*** Source information ***

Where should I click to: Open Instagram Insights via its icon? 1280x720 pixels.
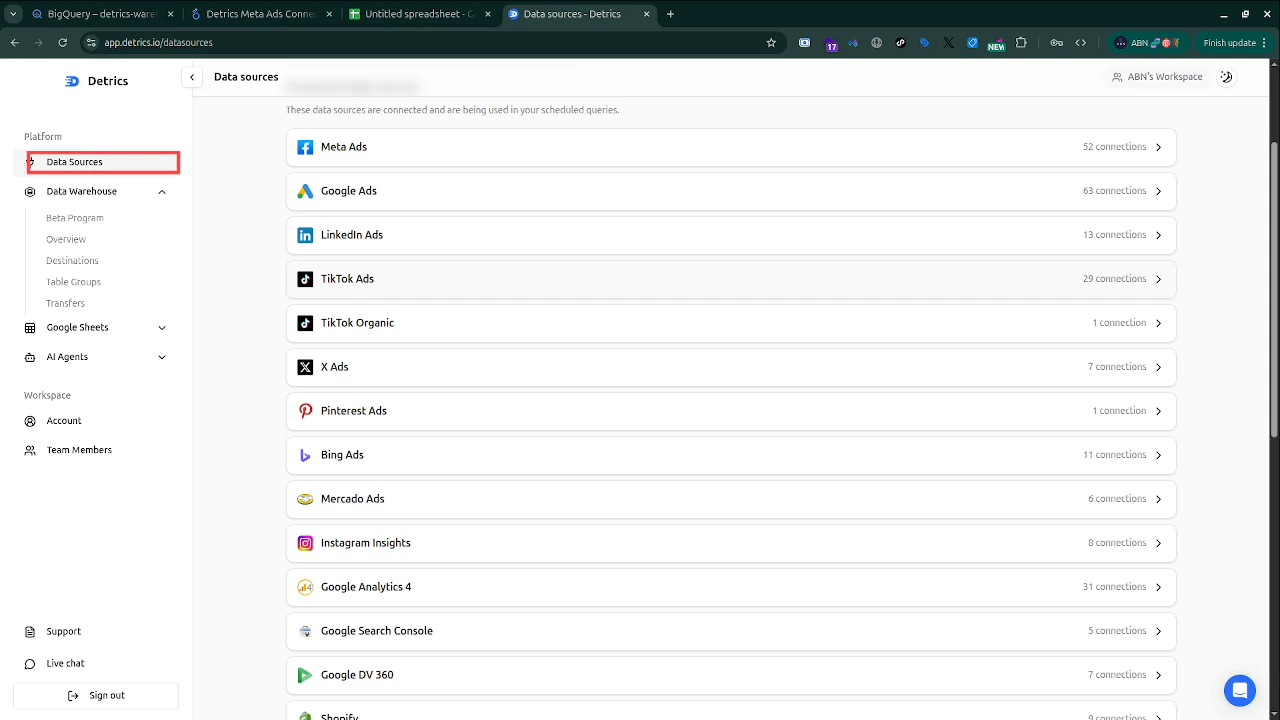click(305, 543)
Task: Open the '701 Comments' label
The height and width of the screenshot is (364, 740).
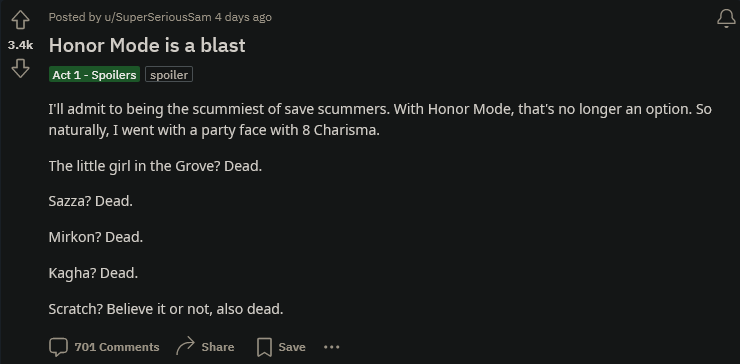Action: pyautogui.click(x=117, y=347)
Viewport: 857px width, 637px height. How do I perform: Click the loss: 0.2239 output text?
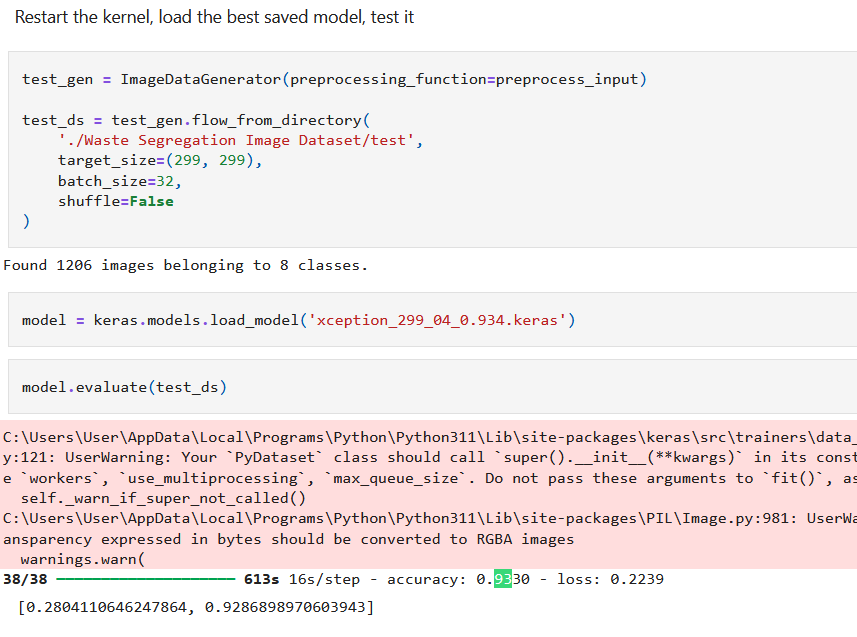pos(610,579)
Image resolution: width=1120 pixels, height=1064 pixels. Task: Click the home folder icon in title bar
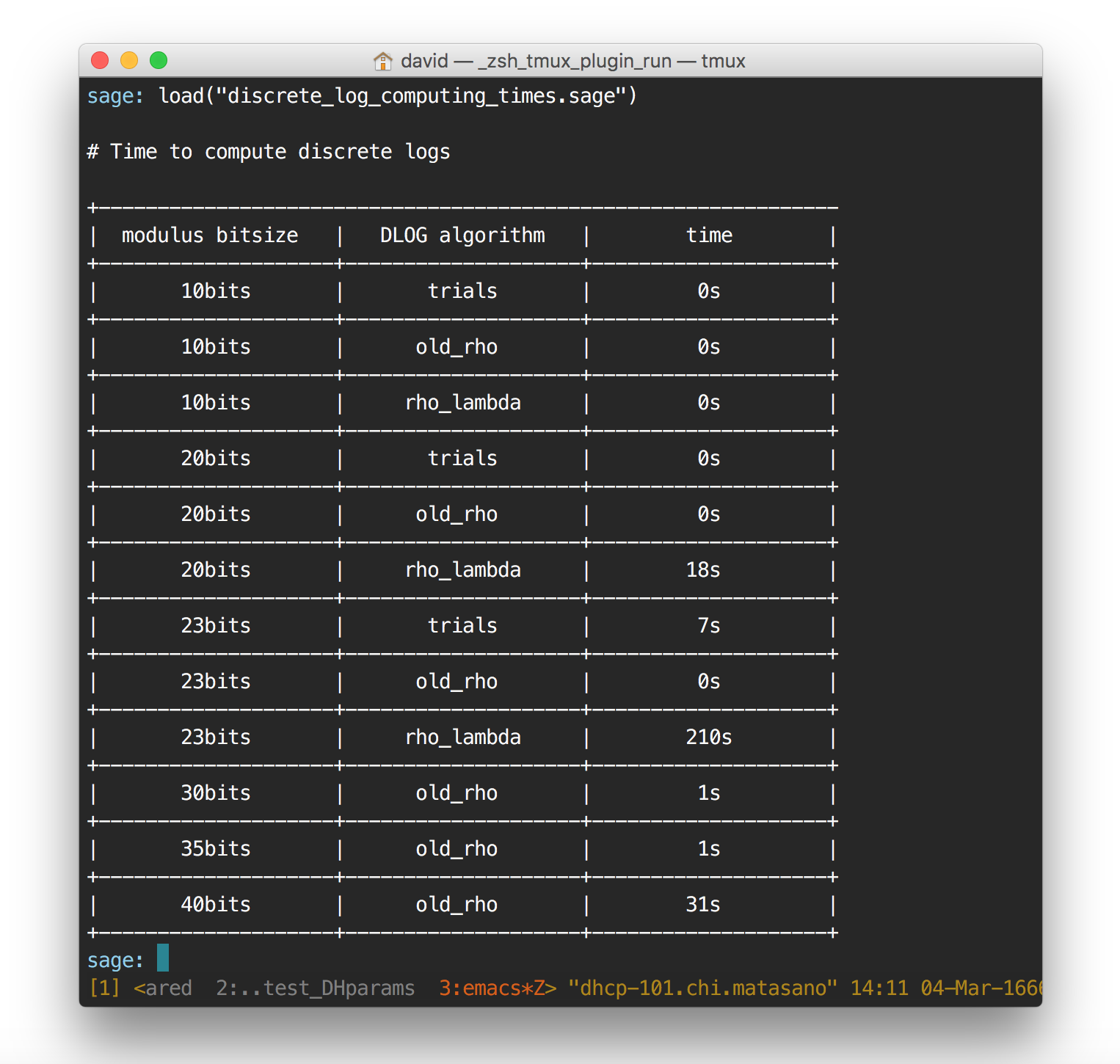(x=382, y=61)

*** End of Source information ***

### Work to complete
Repeat each line above exactly as it reads, omitting any pictures.

### Your response
Where should I click to: Open Instagram Insights via its icon? 1280x720 pixels.
click(305, 543)
Task: Open the '701 Comments' label
The height and width of the screenshot is (364, 740).
Action: pyautogui.click(x=117, y=347)
Viewport: 857px width, 637px height. How do I perform: Click the loss: 0.2239 output text?
pos(610,579)
Image resolution: width=1120 pixels, height=1064 pixels. Task: Click the home folder icon in title bar
(x=382, y=61)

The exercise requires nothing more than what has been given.